[START OF Records to use]
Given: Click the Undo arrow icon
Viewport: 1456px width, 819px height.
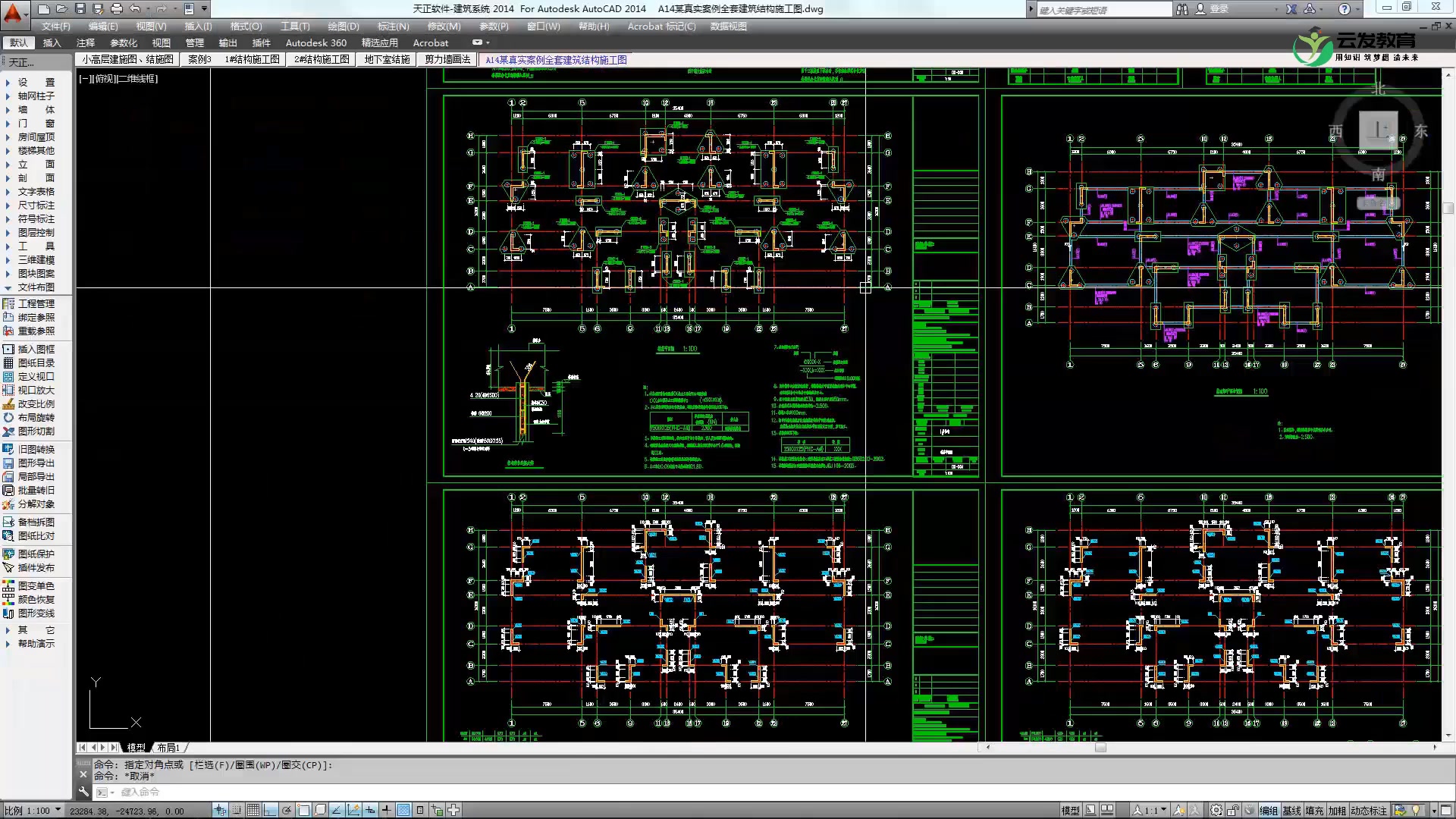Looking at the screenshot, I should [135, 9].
[END OF Records to use]
[START OF Records to use]
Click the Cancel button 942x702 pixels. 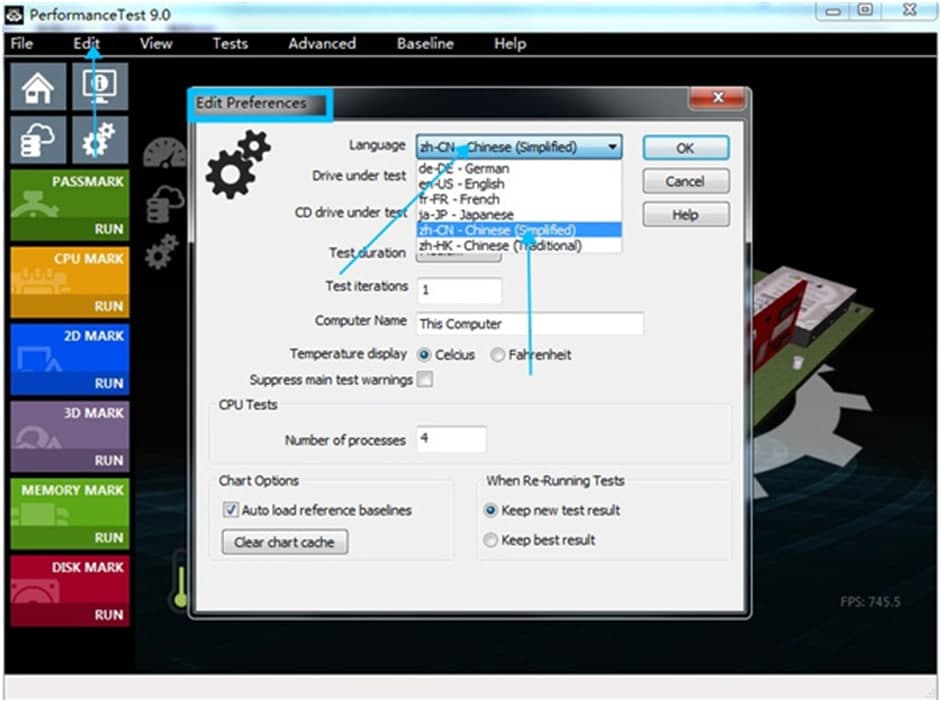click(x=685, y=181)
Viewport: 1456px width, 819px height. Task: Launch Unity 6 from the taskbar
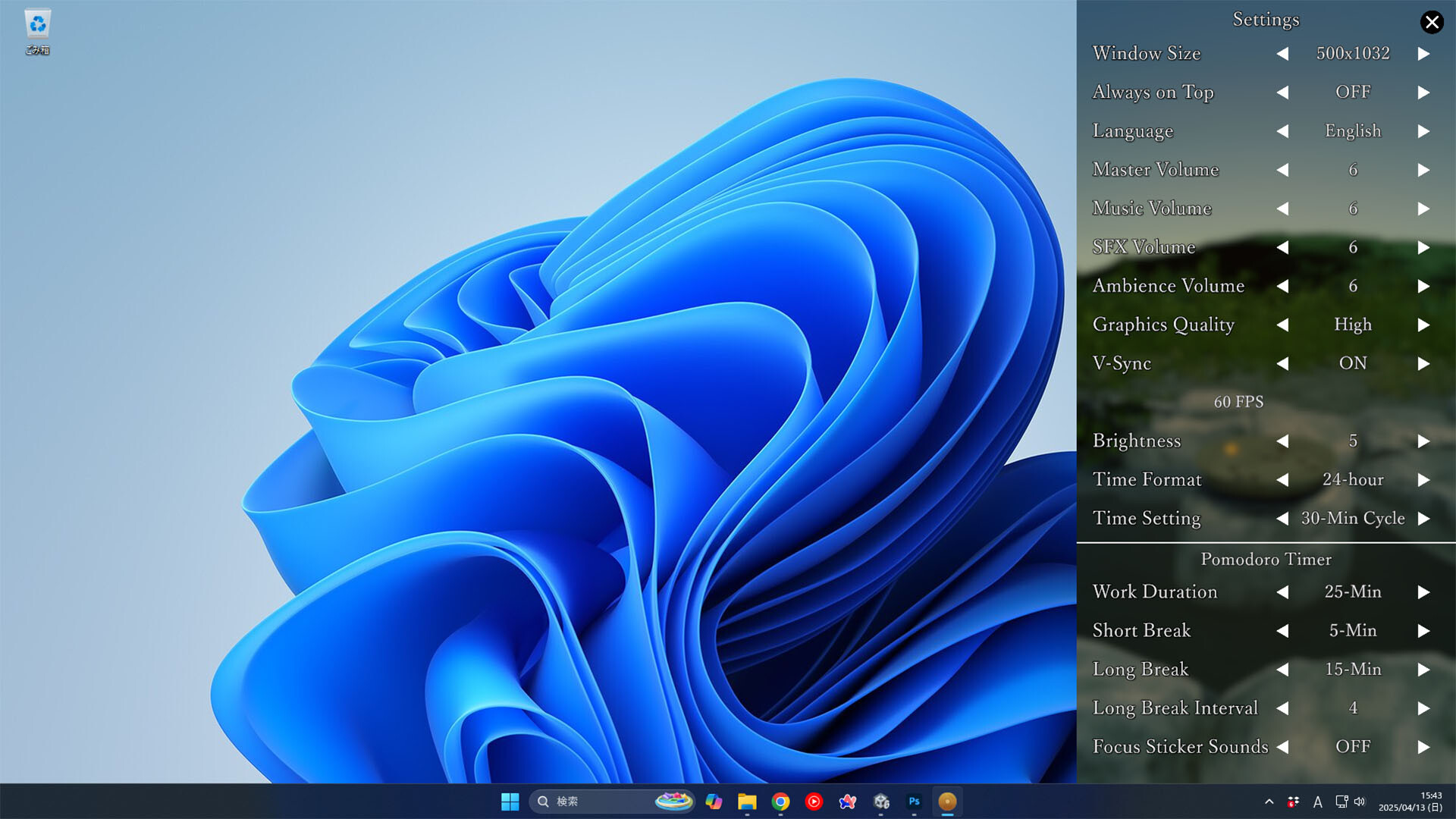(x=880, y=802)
[END OF Records to use]
#### [Directions for this task]
Replace "taskbar" with "dock" in the records, starting with the line with "Viewport: 1456px width, 819px height. Task: Launch" and going on through the line with "(x=880, y=802)". Give back only those lines, otherwise unchanged and without the pictures.

#### [Solved exercise]
Viewport: 1456px width, 819px height. Task: Launch Unity 6 from the dock
(x=880, y=802)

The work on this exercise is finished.